Back then mass market paperbacks were everywhere. Every shopping mall had a B. Dalton’s or Waldenbooks, maybe both, and every supermarket had aisles loaded eight levels high with seven-dollar novels. I could afford one if I scrimped for several weeks, which was how I came into possession of the likes of Ender’s Game and Startide Rising, two sci-fi books I still highly recommend.

A spate of recent articles advised me that mass market paperbacks, those glossily cover-illustrated 4.25”x7” beauties, are all but extinct now. I don’t want to hear that. I don’t know if I can handle a world where impoverished teenagers with interstellar dreams (dreams they see no path toward fulfilling) are further deprived of professionally narrated daydreams. I don’t know how I’d ever have found my way out of McAlester misery if it hadn’t been for those keyholes into something more exciting.

Now, I may not know you personally, but I’m gonna take a wild, swinging guess and suggest you may not be having the best possible year.

It may even be that you could use some cheering up. Maybe an adventure in outer space, a story filled with robots and aliens and funny languages and arena-rocking anthems, would serve as excellent therapy. But hey, no grimdark material, please! Not this year! Not with all that on the news! Imagine a story in which people get ahead, not by shooting or insulting anyone, but by striving to be clever and charming and get along with people who aren’t altogether like them. How does that sound? Pretty good? I thought so.

As I’ve mentioned before, the idea for this book bloomed in my brain in a moment of absolute bliss. A few months later, I started work on it as a way of coping with the COVID-19 pandemic. Yes, I still wanted to write about politics, but not the politics of the 2020s so much as what it means to be an American in the 21st century, period. I didn’t want to write THAT PRESIDENT’s name even once. I wanted to imagine a world where nothing went the way we all hoped it would but we still searched for reasons to hope. Most of all, I wanted to find those reasons for hope and share a bunch of them with you.

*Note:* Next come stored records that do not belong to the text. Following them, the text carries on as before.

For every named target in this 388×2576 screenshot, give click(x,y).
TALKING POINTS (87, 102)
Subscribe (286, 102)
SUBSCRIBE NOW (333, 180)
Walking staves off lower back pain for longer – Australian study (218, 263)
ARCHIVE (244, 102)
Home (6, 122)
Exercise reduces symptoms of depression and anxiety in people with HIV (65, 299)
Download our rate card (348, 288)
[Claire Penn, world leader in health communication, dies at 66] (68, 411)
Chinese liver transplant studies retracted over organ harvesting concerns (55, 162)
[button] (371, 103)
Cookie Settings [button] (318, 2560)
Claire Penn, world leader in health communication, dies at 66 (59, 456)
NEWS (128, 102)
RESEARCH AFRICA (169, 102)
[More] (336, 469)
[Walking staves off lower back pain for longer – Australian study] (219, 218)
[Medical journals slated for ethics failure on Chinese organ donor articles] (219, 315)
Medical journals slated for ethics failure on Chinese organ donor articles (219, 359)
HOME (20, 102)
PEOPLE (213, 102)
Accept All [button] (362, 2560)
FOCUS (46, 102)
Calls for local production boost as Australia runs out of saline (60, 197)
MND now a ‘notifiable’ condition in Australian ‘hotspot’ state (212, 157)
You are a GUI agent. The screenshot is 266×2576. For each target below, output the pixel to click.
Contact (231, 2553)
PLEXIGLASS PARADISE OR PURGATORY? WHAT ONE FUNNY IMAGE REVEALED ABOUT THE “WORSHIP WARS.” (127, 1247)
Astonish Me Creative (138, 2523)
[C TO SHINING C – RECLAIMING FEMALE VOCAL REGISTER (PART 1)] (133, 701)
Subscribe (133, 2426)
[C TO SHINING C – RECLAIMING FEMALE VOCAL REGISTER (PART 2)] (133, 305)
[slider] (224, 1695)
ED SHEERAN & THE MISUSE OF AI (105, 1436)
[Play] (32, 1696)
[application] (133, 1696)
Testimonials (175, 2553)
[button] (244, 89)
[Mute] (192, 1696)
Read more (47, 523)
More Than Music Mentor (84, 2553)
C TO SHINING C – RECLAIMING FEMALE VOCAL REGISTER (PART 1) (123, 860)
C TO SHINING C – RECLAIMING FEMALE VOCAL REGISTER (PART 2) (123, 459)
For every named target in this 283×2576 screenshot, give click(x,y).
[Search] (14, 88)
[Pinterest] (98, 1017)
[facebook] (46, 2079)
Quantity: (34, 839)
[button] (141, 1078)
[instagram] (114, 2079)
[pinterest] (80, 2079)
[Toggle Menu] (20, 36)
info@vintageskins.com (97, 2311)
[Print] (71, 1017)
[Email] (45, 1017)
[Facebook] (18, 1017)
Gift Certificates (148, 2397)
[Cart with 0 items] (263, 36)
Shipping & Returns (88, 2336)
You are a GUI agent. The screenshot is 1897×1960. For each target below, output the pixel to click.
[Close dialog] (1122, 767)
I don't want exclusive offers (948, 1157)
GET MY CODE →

Plus I wanted to write dialogue for chick drummers who were sassy-pants androids and neurodivergent aliens who were incredible synth players. I wanted to pretend I was friends with the solar system’s most popular arena rock band. Maybe they’d even let me write some of their song lyrics. Dream big, am I right?

Since 2020 I’ve fallen for those lovable weirdos a hundred times over. I think they were born in some of the very best parts of my id. With more years behind me than ahead of me, I find myself longing to send characters like them out into your world. I hope they live longer than I do. In order for that to happen, though, I need you to find your way into their universe. You can do that for free right now just by clicking the link at top center. You can sign up for news of Volume II there as well, but Volume I will still be free as an EPUB if you don’t. I get paid at my day job. Mostly I want this endeavor to get me read.

So what’re you waiting for? I mean, I guess your neighbor might hand you a copy in an old shopping bag someday, but those days are probably over and besides, you need a pick-me-up pronto. It’s possible you’ve read all this and thought, “OK, Carv, that’s all well and good, but I’m really just not into space stories.” If so, these novels probably won’t be your jam, and I can live with that. I hope you find an adventure that makes you happy on days when you need that. Maybe Xanth! Maybe old Westerns! All I can tell you is Astrojuggernaut and its sequels are the kinds of stories that do it for me. And I might be unusual, maybe even proudly so, but not for one minute have I ever thought that made me unique. I think there are other starry-eyed daydreamers out there, folks who saw Luke Skywalker gazing at a binary sunset and GOT IT, totally GOT IT, and I’ve written these amusing little books so I can hug them all close.